A numerical flow model was developed with the computer code SEAWAT to assist in the analysis of freshwater and saltwater flow. Model simulations were used to determine water budgets, flow directions, and the position and movement of the freshwater/saltwater interface.
Model-calculated water budgets indicate that approximately 68 million gallons per day of freshwater recharge the Lower Cape Cod aquifer system with about 68 percent of this water moving through the aquifer and discharging directly to the coast, 31 percent flowing through the aquifer, discharging to streams, and then reaching the coast as surface-water discharge, and the remaining 1 percent discharging to public-supply wells. The distribution of streamflow varies greatly among flow lenses and streams; in addition, the subsurface geology greatly affects the position and movement of the underlying freshwater/saltwater interface.

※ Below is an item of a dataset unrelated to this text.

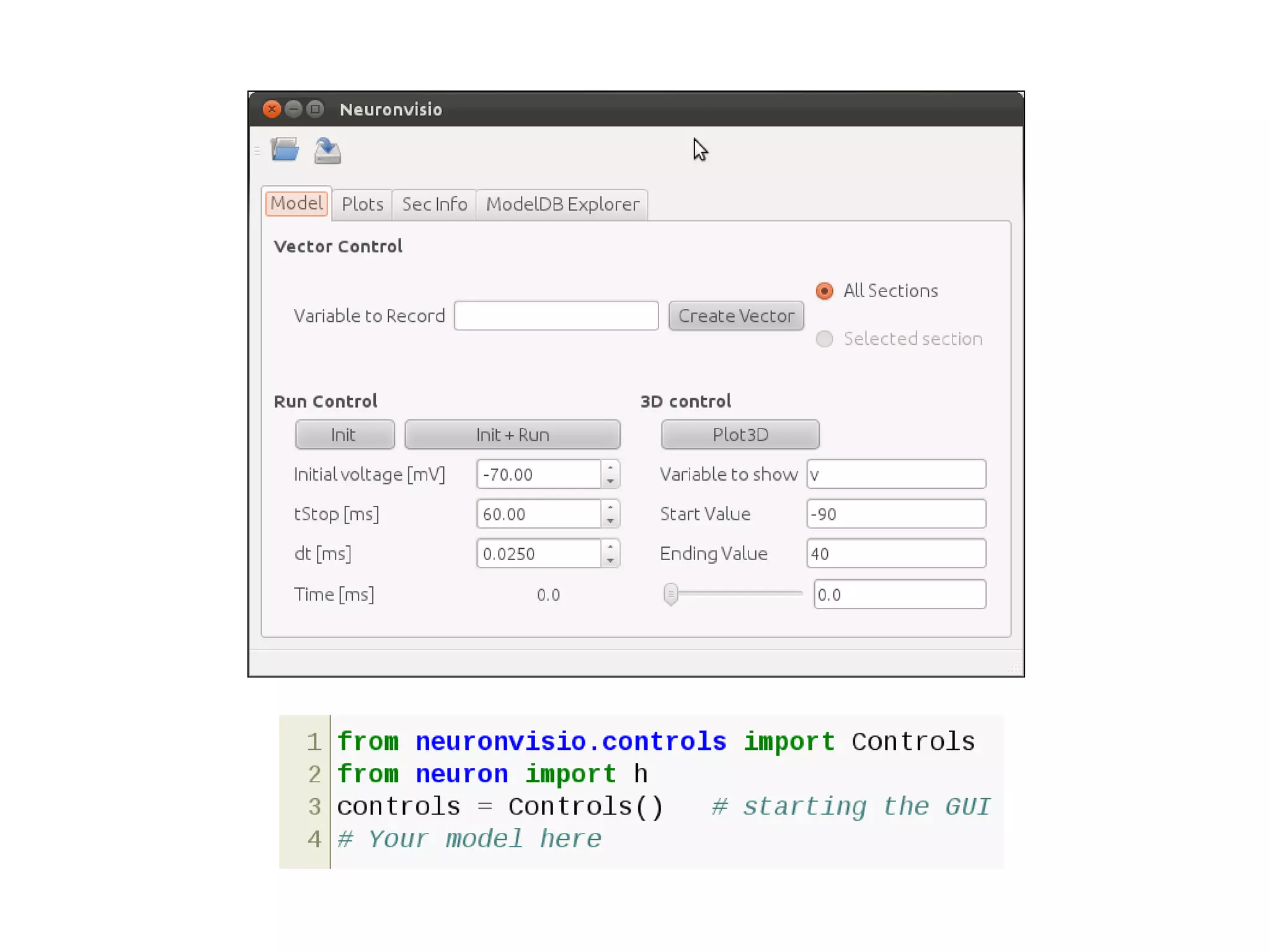Maximize the Neuronvisio window
This screenshot has height=952, width=1270.
(x=316, y=109)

The depth to the freshwater/saltwater interface varies throughout the study area and is directly proportional to the height of the water table above sea level. Simulated increases in sea level appear to increase water levels and streamflows throughout the Lower Cape Cod aquifer system, and yet decrease the depth to the freshwater/saltwater interface. The resulting change in water levels and in the depth to the freshwater/saltwater interface from sea-level rise varies throughout the aquifer system and is controlled largely by non-tidal freshwater streams.
Pumping from large-capacity municipal-supply wells increases the potential for effects on surface-water bodies, which are affected by pumping and wastewater-disposal locations and rates. Pumping wells that are upgradient of surface-water bodies potentially capture water that would otherwise discharge to these surface-water bodies, thereby reducing streamflow and pond levels. Kettle-hole ponds, such as Duck Pond in Wellfleet, that are near the top of a freshwater flow lens, appear to be more susceptible to changing pumping and recharge conditions than kettle-hole ponds closer to the coast or near discharge boundaries, such as the Herring River.